O novo director do Departamento Central de Investigação e Acção Penal (DCIAP), Albano Pinto, diz que é uma ilusão pensar que a criminalidade económico-financeira mais complexa pode ser investigada nos prazos previstos na lei. Tal como é ilusório, acrescentou, pensar que os megaprocessos se resolvem dividindo-os em inquéritos de menor dimensão, ou que os crimes de "colarinho branco" passam exclusivamente pela prova directa.

O magistrado falava na cerimónia da sua tomada de posse como director do departamento do Ministério Público que se dedica à investigação da criminalidade mais complexa e organizada. O DCIAP inclui não só os delitos económico-financeiros, como também o terrorismo e o grande tráfico de droga. Num futuro próximo, poderá ainda abranger o tráfico de pessoas, em especial o de migrantes.

“É uma ilusão pensar que as formas de corrupção mais engenhosas possam ser investigadas em curto espaço de tempo, nomeadamente nos prazos previstos pelo Código de Processo Penal”, avisou Albano Pinto.

O que tem acontecido nos últimos anos é que os magistrados que têm em mãos este tipo de casos vão sendo autorizados pelos seus superiores hierárquicos a prorrogar o prazo de conclusão das investigações muito para além do previsto na lei. Um procedimento que é tido como legal, uma vez que estes prazos são encarados como sendo meramente indicativos, e não obrigatórios. A Operação Furacão, por exemplo, demorou mais de dez anos a investigar. E até que fosse produzido o despacho de acusação da Operação Marquês foi preciso estender a data-limite do inquérito três vezes. A morosidade própria deste tipo de inquéritos deriva, entre outros factores, da necessidade de perícias financeiras "profundas e esgotantes", mas também da necessidade de as autoridades nacionais terem em muitos deles de pedir diligências a congéneres estrangeiras, que não controlam, justificou Albano Pinto. 

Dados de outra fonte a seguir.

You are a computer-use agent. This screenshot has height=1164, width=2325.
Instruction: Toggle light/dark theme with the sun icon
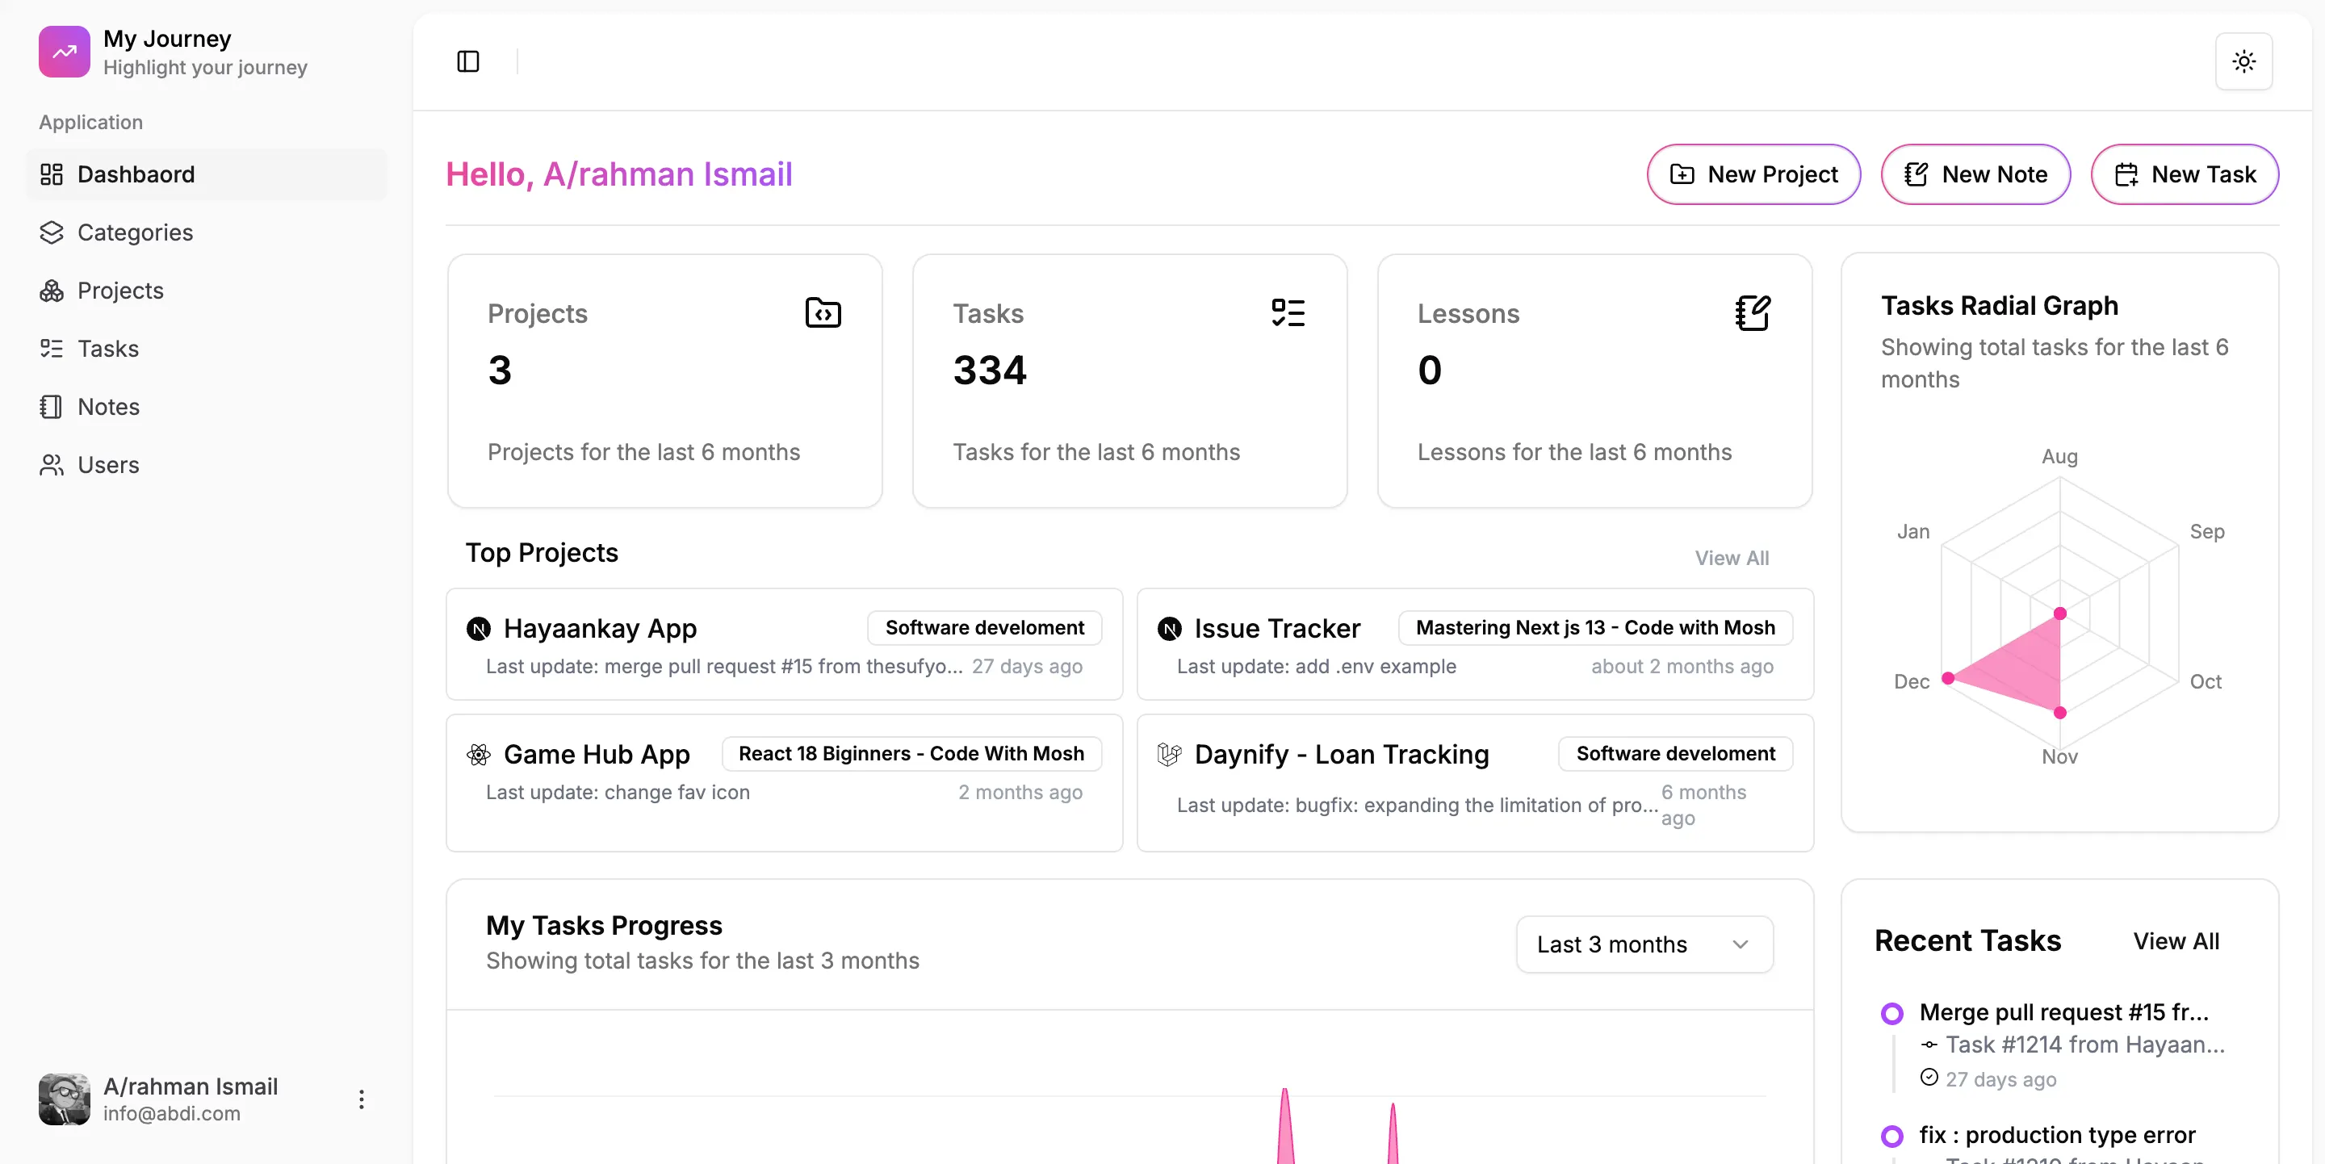click(x=2245, y=61)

Por outro lado, observou ainda o procurador no seu discurso de tomada de posse, subdividir os megaprocessos pode dar mau resultado: existe o risco de se perderem as conexões existentes entre os diferentes factos em causa, ou até entre os vários arguidos de determinado processo. 

Prova directa é difícil

O novo director do DCIAP mostrou-se ainda surpreendido com os obstáculos que alguns magistrados ainda levantam à apresentação de provas indirectas por parte de quem investiga este tipo de criminalidade – apesar de as convenções internacionais relativas à corrupção o permitirem expressamente.

“É uma ilusão pensar que neste tipo de crimes – como também nos sexuais – a prova possa ser directa. Pensar isso é supor que a psicologia do delinquente tem a suprema cortesia de realizar as acções criminosas diante de um operador cinematográfico para depois ter a satisfação de projectar o filme na sala do tribunal”, comparou. “É surpreendente que de vez em quando, e apesar dos instrumentos internacionais que obrigam a aceitar esse tipo de prova, a questão seja levantada quando estão em causa crimes, sobretudo económico-financeiros, onde o poder e o dinheiro dos seus autores levam à sofisticação da sua prática e ao hermetismo e camuflagem da mesma”, criticou. E todos têm obrigação de lutar contra o enriquecimento ilícito, incentivou o novo director do DCIAP. 

"Se, com receio do erro judiciário, o juiz tivesse de abster-se, mesmo quando a cadeia dos indícios leva, logicamente, a uma conclusão, a justiça penal podia fechar as portas", concluiu Albano Pinto. 

O novo director do DCIAP tem 63 anos e foi escolhido pelo Conselho Superior do Ministério Público para dirigir este departamento nos próximos três anos.